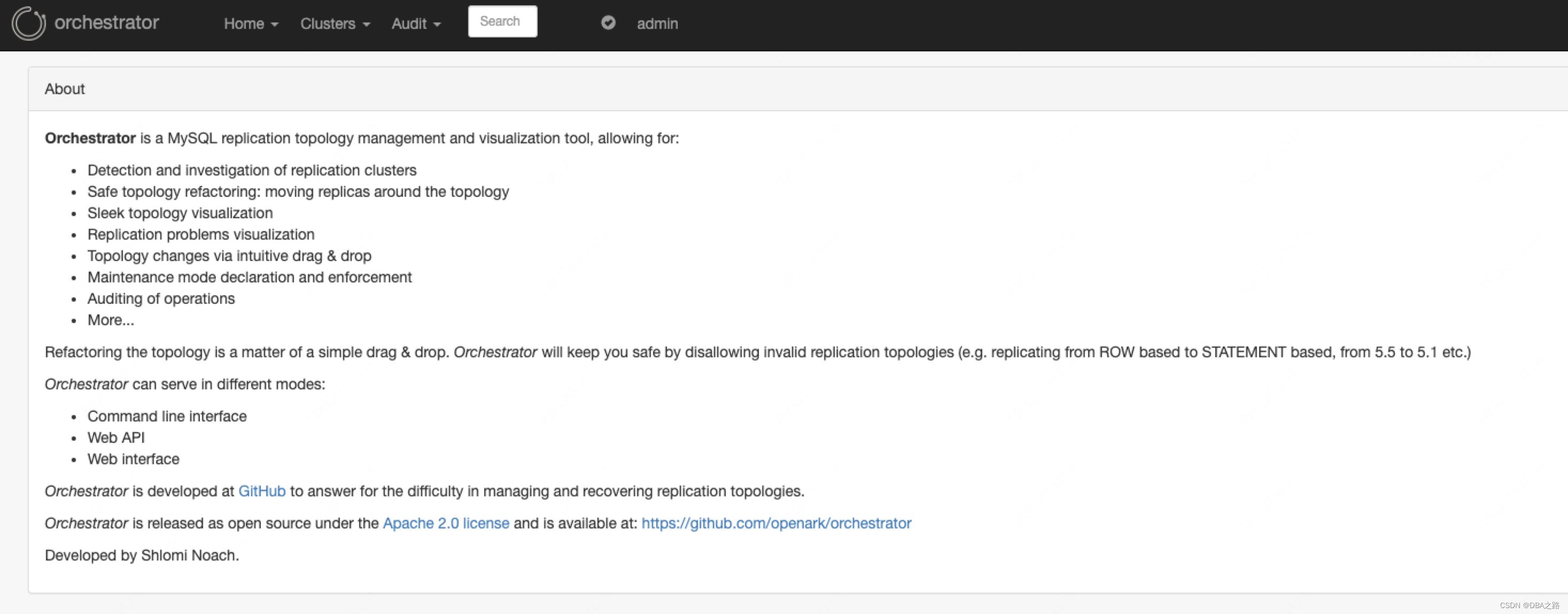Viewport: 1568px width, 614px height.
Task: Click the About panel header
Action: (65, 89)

...

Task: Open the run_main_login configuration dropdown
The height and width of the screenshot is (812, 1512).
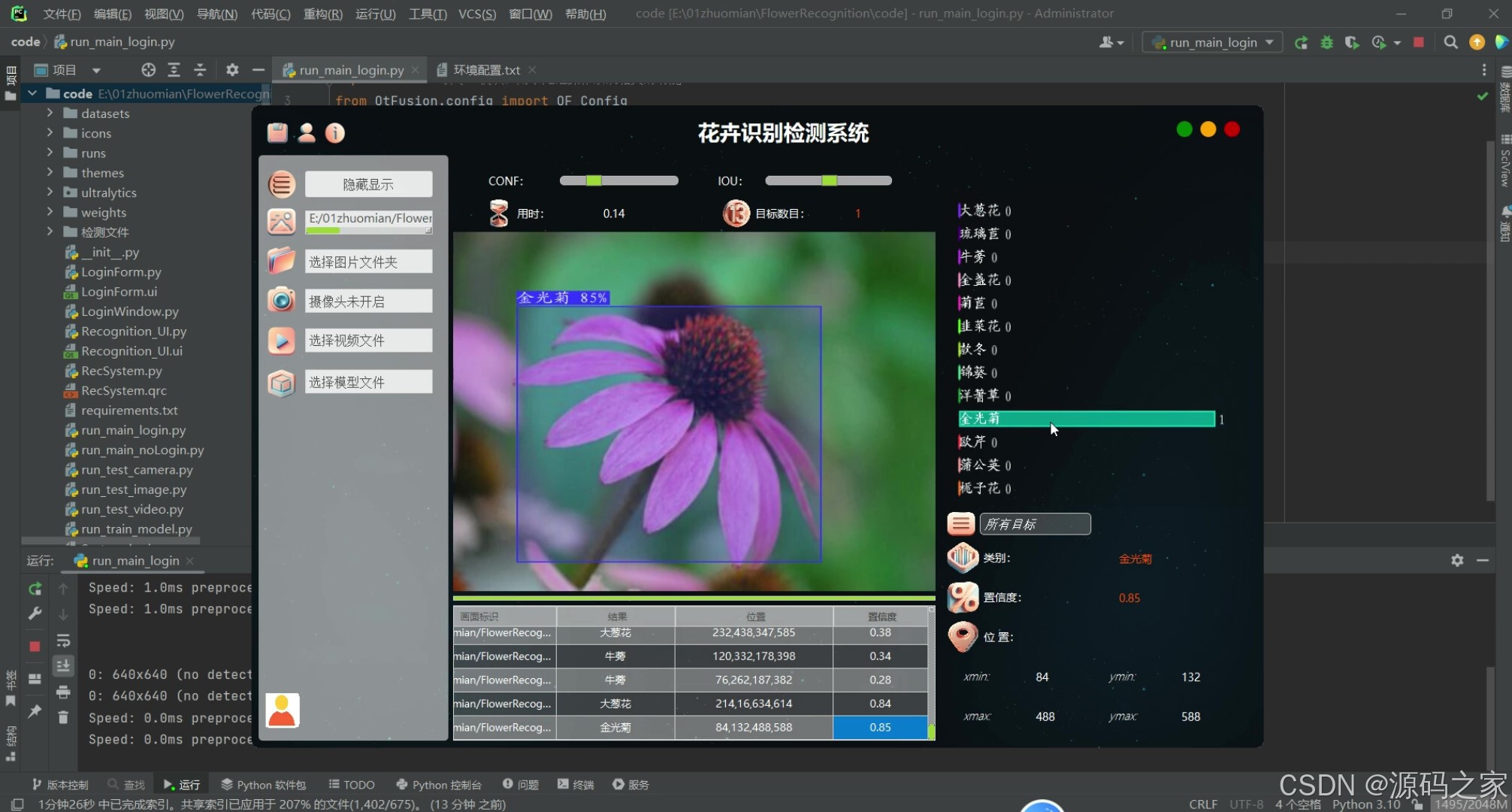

...

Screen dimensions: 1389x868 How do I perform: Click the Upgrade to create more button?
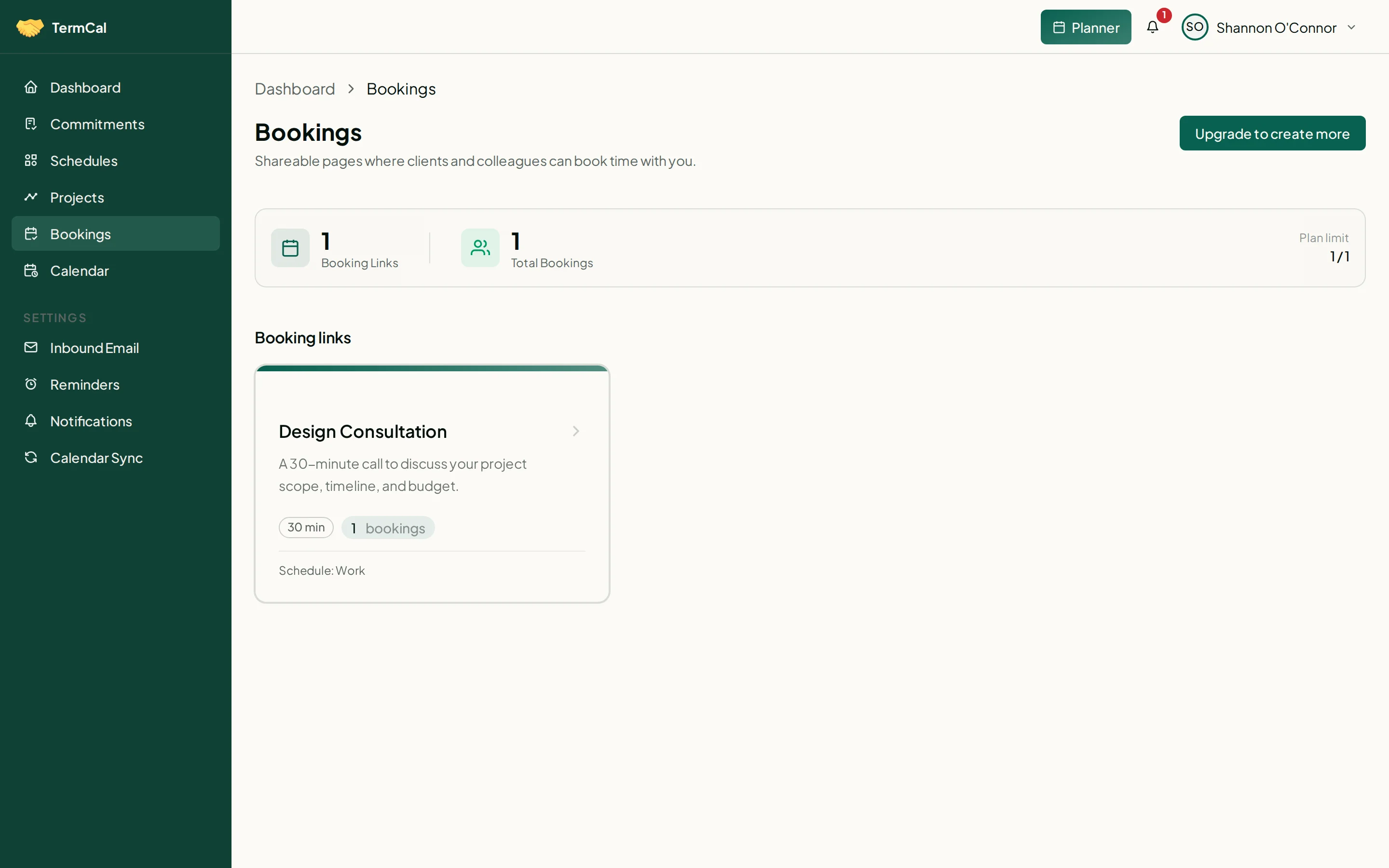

Work task ▸
Which lines run from the one holding "Task: Open the" through the one holding "The height and" in the records above? Repeat them exactly, both included, and nothing more.

Answer space ▸
Task: Open the run_main_login configuration dropdown
The height and width of the screenshot is (812, 1512).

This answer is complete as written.